Margaret! She, too, had turned against him. He remembered her outburst of anger at home, when he had discussed resigning from the Tribe. But how had she learned of his resignation? Who—? Ah! Robert had an intuition. Pinkney. Pinkney, of course. Pinkney, who had wanted Margaret all the time. Pinkney, who had induced him to join the Tribe and undertake the organization of the middle West. He could see it all. Pinkney, with his fresh, pink cheeks, bursting into the Forsythe home, with the announcement that Hamilton had turned traitor to the South, to one hundred per cent Americanism, to the Constitution, to the sanctity of the home, to the dozen other glittering formulae that masked the crude program of racial and religious persecution.

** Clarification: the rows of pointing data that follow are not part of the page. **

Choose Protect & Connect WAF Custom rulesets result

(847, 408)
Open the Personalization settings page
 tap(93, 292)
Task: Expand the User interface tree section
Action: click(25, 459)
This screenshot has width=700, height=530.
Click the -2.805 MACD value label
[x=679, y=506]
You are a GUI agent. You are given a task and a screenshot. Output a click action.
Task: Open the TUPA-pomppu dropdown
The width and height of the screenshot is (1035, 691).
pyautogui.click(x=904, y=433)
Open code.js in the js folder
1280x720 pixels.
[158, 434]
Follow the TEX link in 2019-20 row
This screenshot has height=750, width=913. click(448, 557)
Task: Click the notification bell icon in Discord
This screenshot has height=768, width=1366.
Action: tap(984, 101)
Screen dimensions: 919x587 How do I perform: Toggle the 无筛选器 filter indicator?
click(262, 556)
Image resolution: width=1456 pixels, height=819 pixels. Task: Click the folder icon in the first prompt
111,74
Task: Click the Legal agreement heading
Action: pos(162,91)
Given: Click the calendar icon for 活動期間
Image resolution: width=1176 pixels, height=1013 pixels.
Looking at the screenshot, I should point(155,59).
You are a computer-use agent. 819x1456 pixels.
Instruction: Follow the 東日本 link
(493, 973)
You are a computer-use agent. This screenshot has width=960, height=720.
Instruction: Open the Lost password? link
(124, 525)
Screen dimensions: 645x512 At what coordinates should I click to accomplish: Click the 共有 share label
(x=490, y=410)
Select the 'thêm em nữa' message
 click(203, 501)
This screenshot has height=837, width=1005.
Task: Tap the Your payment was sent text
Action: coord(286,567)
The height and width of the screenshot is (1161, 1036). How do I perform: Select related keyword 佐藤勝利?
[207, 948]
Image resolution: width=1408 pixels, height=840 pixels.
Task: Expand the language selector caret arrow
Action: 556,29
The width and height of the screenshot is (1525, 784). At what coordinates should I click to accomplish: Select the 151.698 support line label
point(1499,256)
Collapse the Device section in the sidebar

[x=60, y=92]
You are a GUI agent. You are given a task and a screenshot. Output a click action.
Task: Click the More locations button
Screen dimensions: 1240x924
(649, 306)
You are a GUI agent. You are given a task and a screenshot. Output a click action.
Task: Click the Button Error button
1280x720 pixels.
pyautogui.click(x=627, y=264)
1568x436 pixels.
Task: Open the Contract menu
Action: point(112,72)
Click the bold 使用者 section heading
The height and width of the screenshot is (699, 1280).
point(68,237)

Robert felt anger, anger against Margaret, but principally against Pinkney—and relief.
He handed the telegrams to McCall, one by one.
“You may use the first one,” he said.
“I wouldn’t let that worry you. They’ll probably send you a few notes of warning, with pictures of skulls and cross bones. There’s a story in The Times this morning about—” His eyes took in the second telegram.
“Why—why, old man, this is tough. Have you quarreled?”
Robert told him of Margaret’s fanatic enthusiasm for the Tribe, especially its mission of protecting the home. As he did so, he felt the blow to his pride. He was glad of it—yet to be jilted!
“Protecting the home, eh!” exploded McCall. “Why more than half the men drafted from the South had the clap. Oh, I beg your pardon, Ham. I forgot for a moment. Oh, well, we’re almost as bad here. Probably worse in Chicago. But at least we don’t go round posing as home protectors.”
“Oh, well,” said Robert, with a little shrug of the shoulders, “I don’t know. I don’t feel crushed, but it—”
His thoughts somehow jumped to Dorothy and his heart beat faster.